### [Problem statement]
Below are the records; give again exactly the line with "Reply to gunnar rehlin's tweet", the line with "Click the DNS", and each line that lies between them, and nothing besides.

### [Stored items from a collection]
--- START ---

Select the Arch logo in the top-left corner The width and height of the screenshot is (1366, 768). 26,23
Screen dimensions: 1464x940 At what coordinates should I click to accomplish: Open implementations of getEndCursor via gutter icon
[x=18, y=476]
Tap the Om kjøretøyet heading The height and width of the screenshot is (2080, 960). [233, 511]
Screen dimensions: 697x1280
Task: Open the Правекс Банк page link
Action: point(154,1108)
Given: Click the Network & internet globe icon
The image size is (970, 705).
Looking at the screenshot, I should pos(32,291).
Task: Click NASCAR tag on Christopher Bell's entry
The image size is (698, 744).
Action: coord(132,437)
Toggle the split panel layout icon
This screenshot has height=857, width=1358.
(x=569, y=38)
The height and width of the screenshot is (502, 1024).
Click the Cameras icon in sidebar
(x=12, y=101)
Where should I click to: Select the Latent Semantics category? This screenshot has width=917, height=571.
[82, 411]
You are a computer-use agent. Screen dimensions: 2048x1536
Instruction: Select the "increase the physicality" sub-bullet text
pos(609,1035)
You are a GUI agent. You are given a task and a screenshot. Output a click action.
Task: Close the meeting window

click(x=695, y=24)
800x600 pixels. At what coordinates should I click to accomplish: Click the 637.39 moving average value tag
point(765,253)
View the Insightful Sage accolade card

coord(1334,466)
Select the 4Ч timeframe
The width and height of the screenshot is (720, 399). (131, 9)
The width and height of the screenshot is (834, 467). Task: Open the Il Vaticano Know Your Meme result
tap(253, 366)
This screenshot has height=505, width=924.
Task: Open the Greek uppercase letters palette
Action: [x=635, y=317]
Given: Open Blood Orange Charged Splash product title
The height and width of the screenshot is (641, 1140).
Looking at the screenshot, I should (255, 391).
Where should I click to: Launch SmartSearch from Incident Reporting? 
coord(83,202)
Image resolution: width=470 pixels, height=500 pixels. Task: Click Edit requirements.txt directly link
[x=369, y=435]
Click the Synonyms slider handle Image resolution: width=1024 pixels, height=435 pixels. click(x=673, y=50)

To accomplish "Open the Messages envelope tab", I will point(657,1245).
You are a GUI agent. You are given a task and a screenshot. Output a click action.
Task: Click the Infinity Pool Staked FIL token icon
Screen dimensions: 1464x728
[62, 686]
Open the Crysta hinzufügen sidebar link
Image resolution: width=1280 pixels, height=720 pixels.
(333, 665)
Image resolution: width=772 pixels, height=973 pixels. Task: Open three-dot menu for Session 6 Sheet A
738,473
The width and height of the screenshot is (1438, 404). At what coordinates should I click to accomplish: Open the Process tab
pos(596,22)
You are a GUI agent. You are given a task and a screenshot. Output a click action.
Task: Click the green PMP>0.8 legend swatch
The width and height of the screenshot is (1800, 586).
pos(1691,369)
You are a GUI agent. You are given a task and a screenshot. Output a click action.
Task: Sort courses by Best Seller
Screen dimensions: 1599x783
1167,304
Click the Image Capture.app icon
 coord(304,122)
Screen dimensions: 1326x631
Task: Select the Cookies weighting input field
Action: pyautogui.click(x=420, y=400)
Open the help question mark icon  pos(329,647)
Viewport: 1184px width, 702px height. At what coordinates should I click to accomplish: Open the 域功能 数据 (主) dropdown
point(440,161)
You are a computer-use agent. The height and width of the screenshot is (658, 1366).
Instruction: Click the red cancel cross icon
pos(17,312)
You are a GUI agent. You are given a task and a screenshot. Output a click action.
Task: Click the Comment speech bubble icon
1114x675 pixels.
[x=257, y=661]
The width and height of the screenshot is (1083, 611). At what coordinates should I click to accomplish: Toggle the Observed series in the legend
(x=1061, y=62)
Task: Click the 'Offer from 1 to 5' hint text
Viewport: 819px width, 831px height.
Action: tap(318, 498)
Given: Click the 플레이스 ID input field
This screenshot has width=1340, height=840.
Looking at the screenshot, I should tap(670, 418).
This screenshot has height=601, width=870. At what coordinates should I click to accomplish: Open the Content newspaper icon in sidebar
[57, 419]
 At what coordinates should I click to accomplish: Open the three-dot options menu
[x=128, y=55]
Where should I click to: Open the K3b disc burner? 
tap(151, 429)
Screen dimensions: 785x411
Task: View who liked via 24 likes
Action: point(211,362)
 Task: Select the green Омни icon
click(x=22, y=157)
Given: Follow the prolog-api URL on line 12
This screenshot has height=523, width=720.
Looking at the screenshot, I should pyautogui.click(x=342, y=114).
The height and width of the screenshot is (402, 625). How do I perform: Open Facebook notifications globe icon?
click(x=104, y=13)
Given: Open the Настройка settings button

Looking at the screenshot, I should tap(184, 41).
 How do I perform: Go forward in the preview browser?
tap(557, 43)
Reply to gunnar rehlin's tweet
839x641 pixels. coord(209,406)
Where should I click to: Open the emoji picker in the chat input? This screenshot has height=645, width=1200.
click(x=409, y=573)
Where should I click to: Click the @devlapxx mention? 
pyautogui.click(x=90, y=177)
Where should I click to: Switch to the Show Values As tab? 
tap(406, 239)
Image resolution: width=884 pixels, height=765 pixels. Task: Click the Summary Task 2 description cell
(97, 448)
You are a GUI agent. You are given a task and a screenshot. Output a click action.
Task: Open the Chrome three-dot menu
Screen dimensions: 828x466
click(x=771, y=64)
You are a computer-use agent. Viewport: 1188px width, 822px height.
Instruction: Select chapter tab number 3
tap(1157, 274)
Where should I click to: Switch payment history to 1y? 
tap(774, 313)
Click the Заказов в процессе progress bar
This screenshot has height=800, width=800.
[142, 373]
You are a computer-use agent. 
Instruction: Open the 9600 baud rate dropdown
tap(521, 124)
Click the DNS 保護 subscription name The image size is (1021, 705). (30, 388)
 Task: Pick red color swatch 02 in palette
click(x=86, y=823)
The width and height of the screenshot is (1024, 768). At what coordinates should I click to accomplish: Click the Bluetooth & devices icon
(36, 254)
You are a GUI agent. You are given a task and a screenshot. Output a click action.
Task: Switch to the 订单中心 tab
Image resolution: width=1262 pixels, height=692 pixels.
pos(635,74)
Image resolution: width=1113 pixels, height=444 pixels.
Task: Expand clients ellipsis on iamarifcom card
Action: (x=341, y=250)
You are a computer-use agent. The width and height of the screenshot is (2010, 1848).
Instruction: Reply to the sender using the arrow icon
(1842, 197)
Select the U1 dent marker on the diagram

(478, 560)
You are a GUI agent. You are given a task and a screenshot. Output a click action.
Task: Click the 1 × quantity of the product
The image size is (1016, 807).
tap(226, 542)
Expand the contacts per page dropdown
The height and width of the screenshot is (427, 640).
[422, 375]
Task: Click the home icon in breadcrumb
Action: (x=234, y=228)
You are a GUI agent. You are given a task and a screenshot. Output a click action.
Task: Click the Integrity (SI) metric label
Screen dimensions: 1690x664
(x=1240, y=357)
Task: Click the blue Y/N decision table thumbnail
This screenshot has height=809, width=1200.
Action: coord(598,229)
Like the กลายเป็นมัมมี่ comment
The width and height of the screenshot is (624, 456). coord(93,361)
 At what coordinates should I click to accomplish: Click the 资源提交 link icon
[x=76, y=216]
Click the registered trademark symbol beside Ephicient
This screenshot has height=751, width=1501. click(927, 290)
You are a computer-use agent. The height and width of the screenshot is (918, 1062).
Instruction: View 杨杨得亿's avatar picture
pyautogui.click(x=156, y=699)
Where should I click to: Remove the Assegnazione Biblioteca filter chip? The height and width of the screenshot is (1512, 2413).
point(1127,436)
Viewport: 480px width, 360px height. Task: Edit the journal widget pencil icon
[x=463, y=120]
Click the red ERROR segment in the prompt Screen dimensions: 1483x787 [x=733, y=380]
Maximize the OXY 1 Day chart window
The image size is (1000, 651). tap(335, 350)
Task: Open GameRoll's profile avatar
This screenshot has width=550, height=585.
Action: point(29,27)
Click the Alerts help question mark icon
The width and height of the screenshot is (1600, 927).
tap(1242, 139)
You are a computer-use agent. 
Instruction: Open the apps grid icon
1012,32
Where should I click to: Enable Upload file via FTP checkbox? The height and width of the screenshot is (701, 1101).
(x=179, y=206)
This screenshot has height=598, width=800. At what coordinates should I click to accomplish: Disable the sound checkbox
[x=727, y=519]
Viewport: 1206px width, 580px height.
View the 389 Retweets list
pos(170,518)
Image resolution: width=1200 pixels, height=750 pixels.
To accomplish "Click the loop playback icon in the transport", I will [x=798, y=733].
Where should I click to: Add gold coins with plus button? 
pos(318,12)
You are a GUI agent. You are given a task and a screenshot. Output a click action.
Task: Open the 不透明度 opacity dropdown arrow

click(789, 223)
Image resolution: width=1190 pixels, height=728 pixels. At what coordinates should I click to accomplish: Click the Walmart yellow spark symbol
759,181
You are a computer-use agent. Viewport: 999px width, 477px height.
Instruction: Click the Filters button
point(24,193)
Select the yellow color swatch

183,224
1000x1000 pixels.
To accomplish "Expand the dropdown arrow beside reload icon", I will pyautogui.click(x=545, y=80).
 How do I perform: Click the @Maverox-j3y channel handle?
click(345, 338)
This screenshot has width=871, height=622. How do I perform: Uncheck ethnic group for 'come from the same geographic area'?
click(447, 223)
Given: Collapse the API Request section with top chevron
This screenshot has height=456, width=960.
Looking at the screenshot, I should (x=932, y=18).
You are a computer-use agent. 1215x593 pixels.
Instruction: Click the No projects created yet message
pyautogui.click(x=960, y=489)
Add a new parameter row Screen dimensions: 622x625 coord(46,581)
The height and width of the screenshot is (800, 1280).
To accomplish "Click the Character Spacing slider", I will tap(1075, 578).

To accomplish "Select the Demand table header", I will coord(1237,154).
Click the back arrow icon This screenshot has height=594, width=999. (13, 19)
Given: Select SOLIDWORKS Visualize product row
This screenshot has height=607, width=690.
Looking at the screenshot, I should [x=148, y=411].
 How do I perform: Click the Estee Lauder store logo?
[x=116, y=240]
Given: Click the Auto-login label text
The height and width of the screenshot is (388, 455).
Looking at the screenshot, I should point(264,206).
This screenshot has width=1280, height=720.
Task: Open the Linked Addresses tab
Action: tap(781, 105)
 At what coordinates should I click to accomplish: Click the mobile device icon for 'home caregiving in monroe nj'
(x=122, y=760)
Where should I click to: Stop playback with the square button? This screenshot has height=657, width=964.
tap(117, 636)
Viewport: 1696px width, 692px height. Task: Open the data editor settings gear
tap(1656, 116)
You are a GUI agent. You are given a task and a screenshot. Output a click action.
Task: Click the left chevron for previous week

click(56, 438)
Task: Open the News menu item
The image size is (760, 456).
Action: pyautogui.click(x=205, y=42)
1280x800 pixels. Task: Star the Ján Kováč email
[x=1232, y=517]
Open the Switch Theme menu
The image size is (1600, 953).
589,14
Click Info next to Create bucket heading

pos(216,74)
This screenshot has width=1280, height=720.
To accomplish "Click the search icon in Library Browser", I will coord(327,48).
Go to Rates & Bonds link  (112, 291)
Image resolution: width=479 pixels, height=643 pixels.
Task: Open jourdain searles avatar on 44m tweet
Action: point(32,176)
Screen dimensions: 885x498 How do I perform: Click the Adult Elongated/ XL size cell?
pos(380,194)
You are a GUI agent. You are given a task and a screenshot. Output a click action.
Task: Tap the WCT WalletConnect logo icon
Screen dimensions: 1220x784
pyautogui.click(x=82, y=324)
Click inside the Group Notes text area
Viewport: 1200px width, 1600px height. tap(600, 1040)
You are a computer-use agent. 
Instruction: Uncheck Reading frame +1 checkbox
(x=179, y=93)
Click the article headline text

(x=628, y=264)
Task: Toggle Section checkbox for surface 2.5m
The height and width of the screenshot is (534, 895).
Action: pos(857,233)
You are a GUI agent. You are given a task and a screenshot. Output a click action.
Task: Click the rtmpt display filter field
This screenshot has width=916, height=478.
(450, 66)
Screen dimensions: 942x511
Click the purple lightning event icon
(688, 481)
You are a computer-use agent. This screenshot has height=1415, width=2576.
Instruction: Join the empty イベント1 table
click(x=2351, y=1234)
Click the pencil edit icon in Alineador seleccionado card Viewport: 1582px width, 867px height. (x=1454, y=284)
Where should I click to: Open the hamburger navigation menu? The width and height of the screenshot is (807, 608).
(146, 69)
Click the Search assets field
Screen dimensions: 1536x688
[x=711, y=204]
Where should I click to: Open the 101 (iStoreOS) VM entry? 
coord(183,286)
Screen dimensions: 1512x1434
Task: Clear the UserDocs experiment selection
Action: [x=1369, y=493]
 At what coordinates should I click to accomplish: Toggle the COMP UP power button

--- END ---

### [Task answer]
Reply to gunnar rehlin's tweet
839x641 pixels. coord(209,406)
Where should I click to: Open the emoji picker in the chat input? This screenshot has height=645, width=1200.
click(x=409, y=573)
Where should I click to: Click the @devlapxx mention? 
pyautogui.click(x=90, y=177)
Where should I click to: Switch to the Show Values As tab? 
tap(406, 239)
Image resolution: width=884 pixels, height=765 pixels. Task: Click the Summary Task 2 description cell
(97, 448)
You are a GUI agent. You are given a task and a screenshot. Output a click action.
Task: Open the Chrome three-dot menu
Screen dimensions: 828x466
click(x=771, y=64)
You are a computer-use agent. Viewport: 1188px width, 822px height.
Instruction: Select chapter tab number 3
tap(1157, 274)
Where should I click to: Switch payment history to 1y? 
tap(774, 313)
Click the Заказов в процессе progress bar
This screenshot has height=800, width=800.
[142, 373]
You are a computer-use agent. 
Instruction: Open the 9600 baud rate dropdown
tap(521, 124)
Click the DNS 保護 subscription name The image size is (1021, 705). (30, 388)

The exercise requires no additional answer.